Ann Ellsworth (she/hers/her)


Woman with white hair holding an alphorn on stage with other musicians wearing a long coat with a leopard print
Phone
920-832-7420
Campus Address
Music-Drama Center
Room 266
Conservatory of Music
Title
Assistant Professor of Music: Horn
About

Called, “outrageous” and “splendidly projected,” by the New York Times, Ann Ellsworth is a versatile soloist, collaborative and recording artist. Her creative approach to interpretation and shameless repurposing of music from all periods and styles has earned her some notoriety in multiple countries. The Huffington Post called her premiere of a piece for Alphorn and samplestra, performed in a boxing ring in Gleason’s Gym in Brooklyn, “meticulously planned and executed…as fresh and exalted as Alpine air.” 

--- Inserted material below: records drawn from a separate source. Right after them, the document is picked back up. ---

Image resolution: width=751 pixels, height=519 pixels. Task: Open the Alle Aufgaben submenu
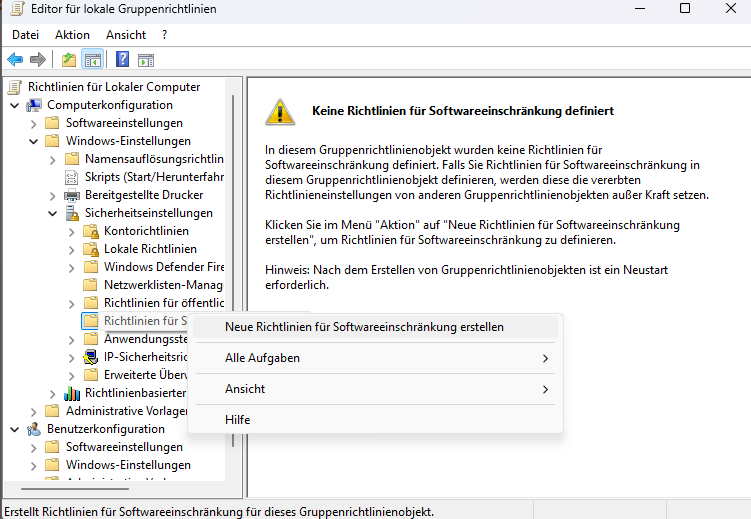(x=262, y=358)
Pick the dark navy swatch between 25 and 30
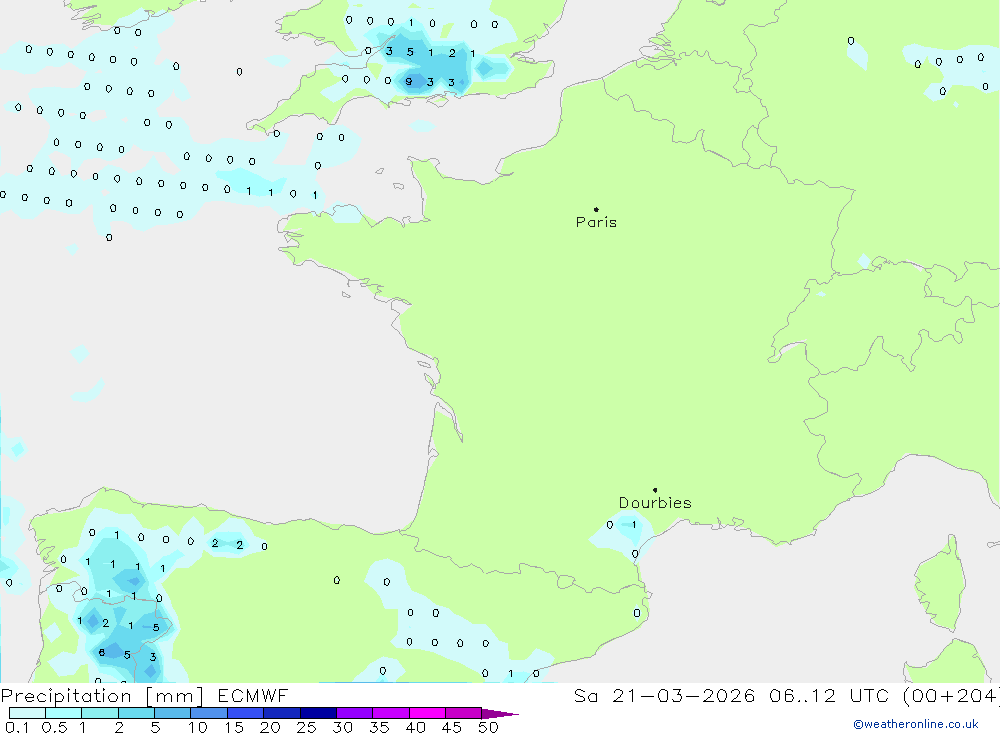Image resolution: width=1000 pixels, height=733 pixels. coord(318,713)
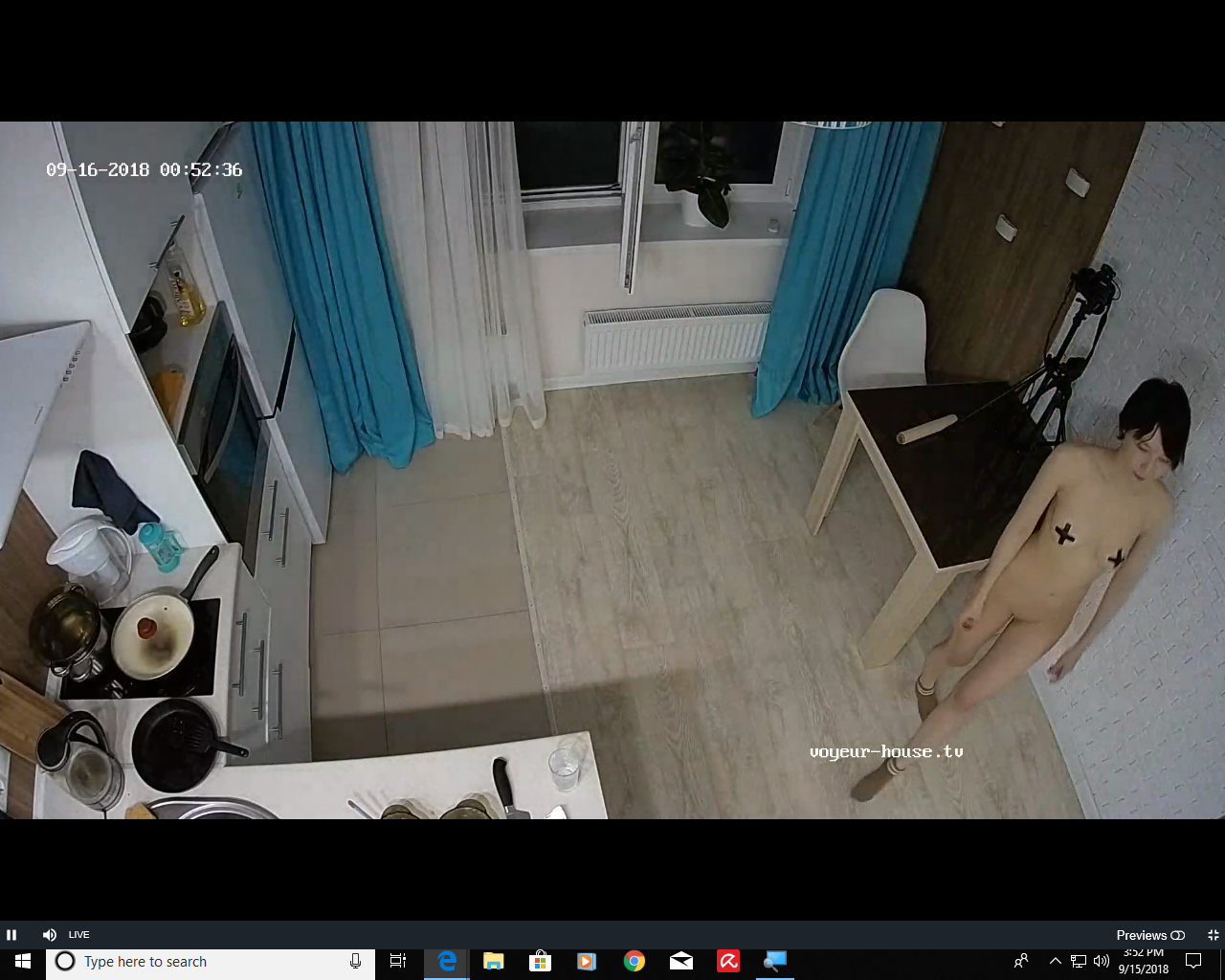
Task: Switch to Microsoft Edge in taskbar
Action: 447,962
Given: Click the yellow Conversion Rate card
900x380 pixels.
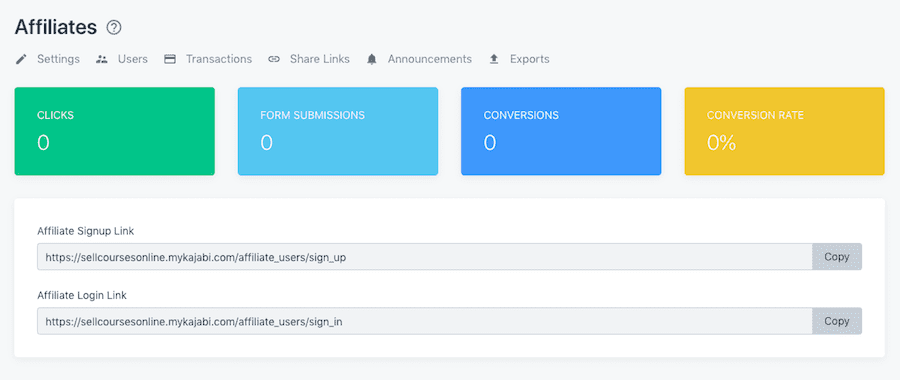Looking at the screenshot, I should (785, 131).
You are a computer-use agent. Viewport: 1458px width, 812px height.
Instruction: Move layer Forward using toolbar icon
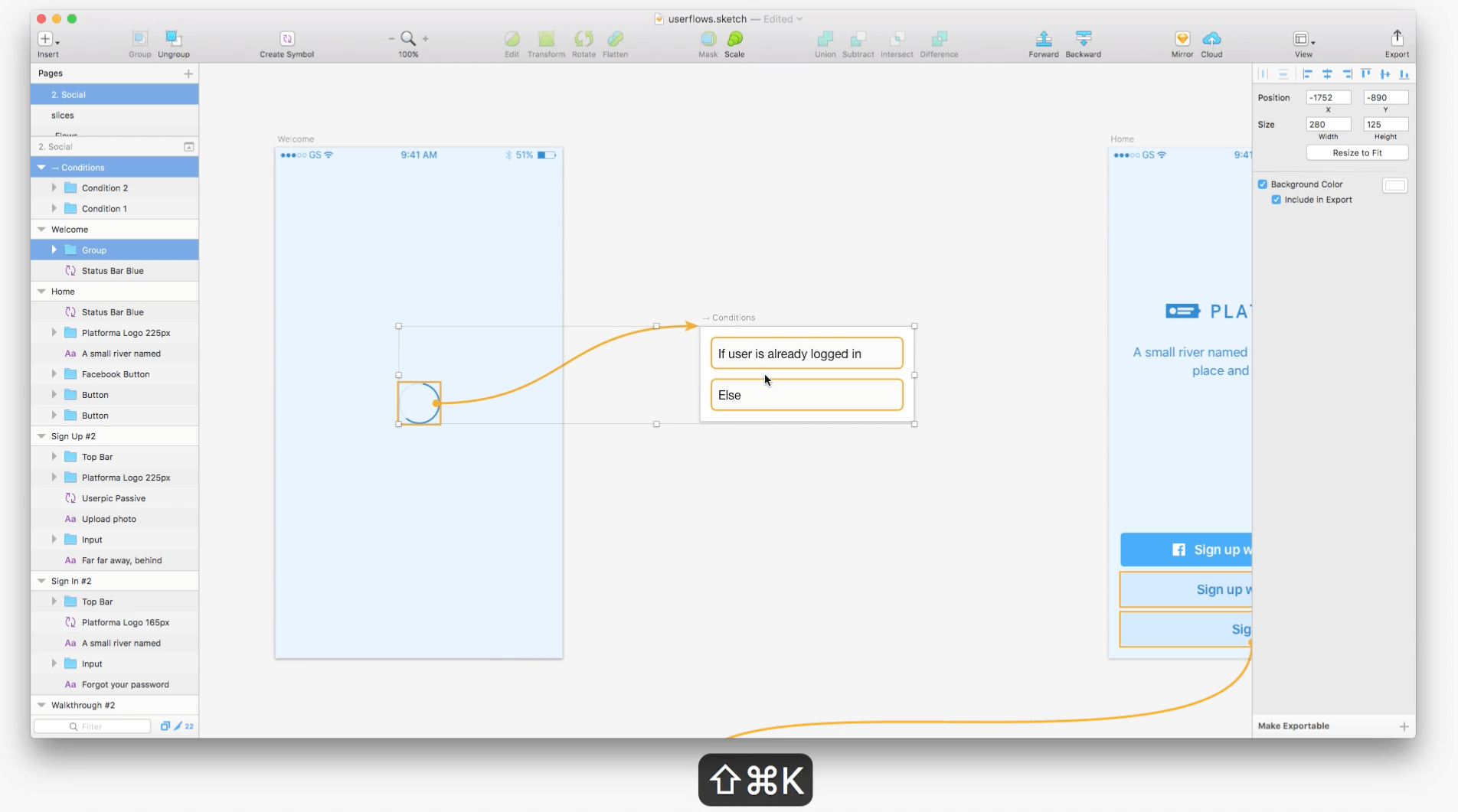[x=1043, y=39]
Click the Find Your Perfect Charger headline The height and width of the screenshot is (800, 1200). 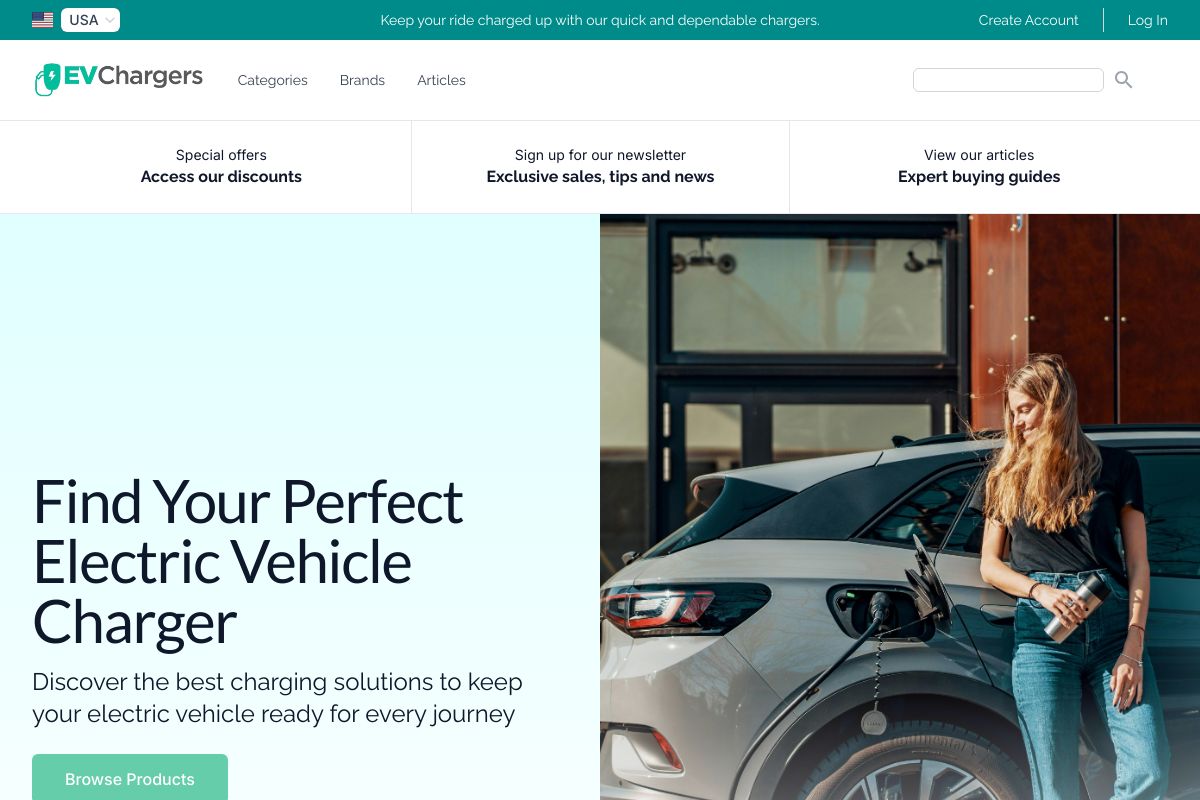pyautogui.click(x=248, y=562)
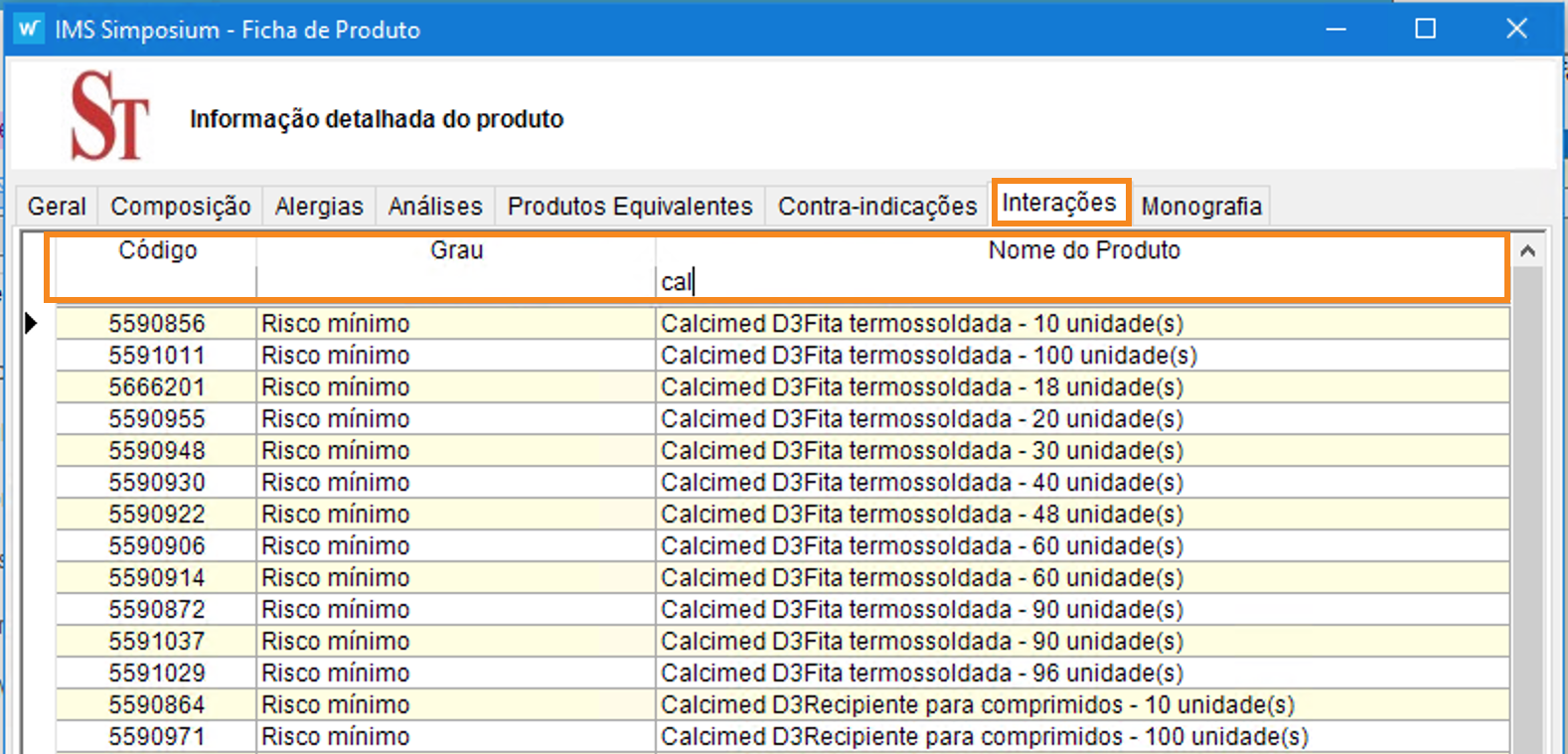1568x754 pixels.
Task: Show the Produtos Equivalentes tab
Action: click(630, 206)
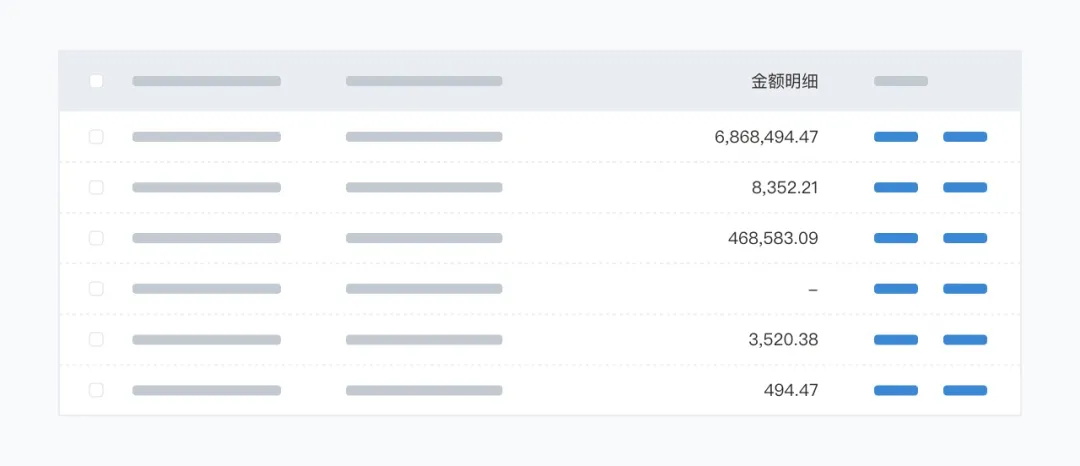Check the box for the 6,868,494.47 row
The width and height of the screenshot is (1080, 466).
[x=96, y=137]

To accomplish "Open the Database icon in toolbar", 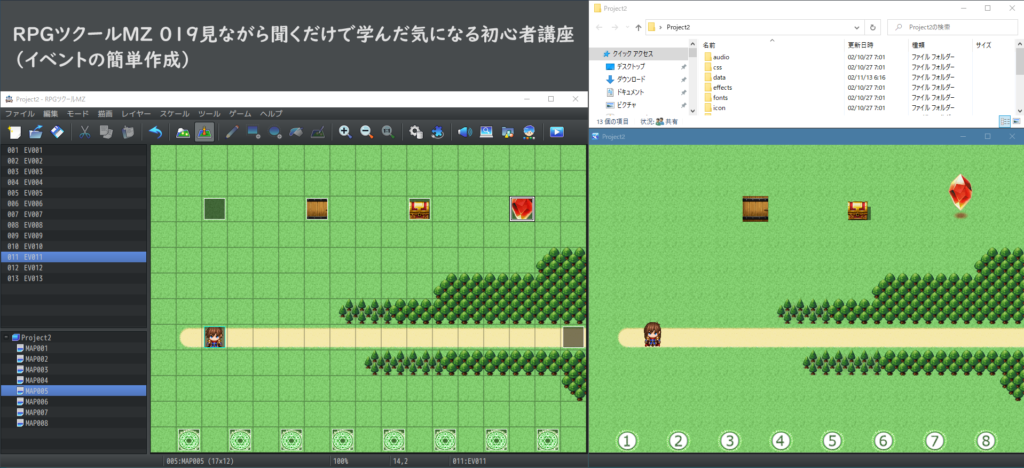I will (415, 132).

Her four solo recordings, “EUPHORIA,” “Rain Coming” and “Late Night Thoughts” and “Leningrad” are adventurous but cohesive mix tapes of new works, previously unrecorded works, and arrangements of works for horn in mixed ensembles. Her sound world has been called, “dream-like,” “other planetary,” and “musically dangerous” by her colleagues. 

Ann has toured internationally as a member of Kristjan Jarve’s Absolute Ensemble, the Manhattan Brass, the Danish Esbjerg Ensemble, and numerous other musical and artistic configurations. As an artist-in-residence for the Lang College of the New School, she led many groundbreaking interdisciplinary events involving improvisation, dance, videography, and landscape architecture. An advocate of new music, Ann was a founding member of the New Music and Culture Symposium and loves working with composers and premiering new works. She has performed with such popular artists as Aretha Franklin, Ray Charles and Diana Ross and can be heard on numerous television theme songs, commercials and movie soundtracks.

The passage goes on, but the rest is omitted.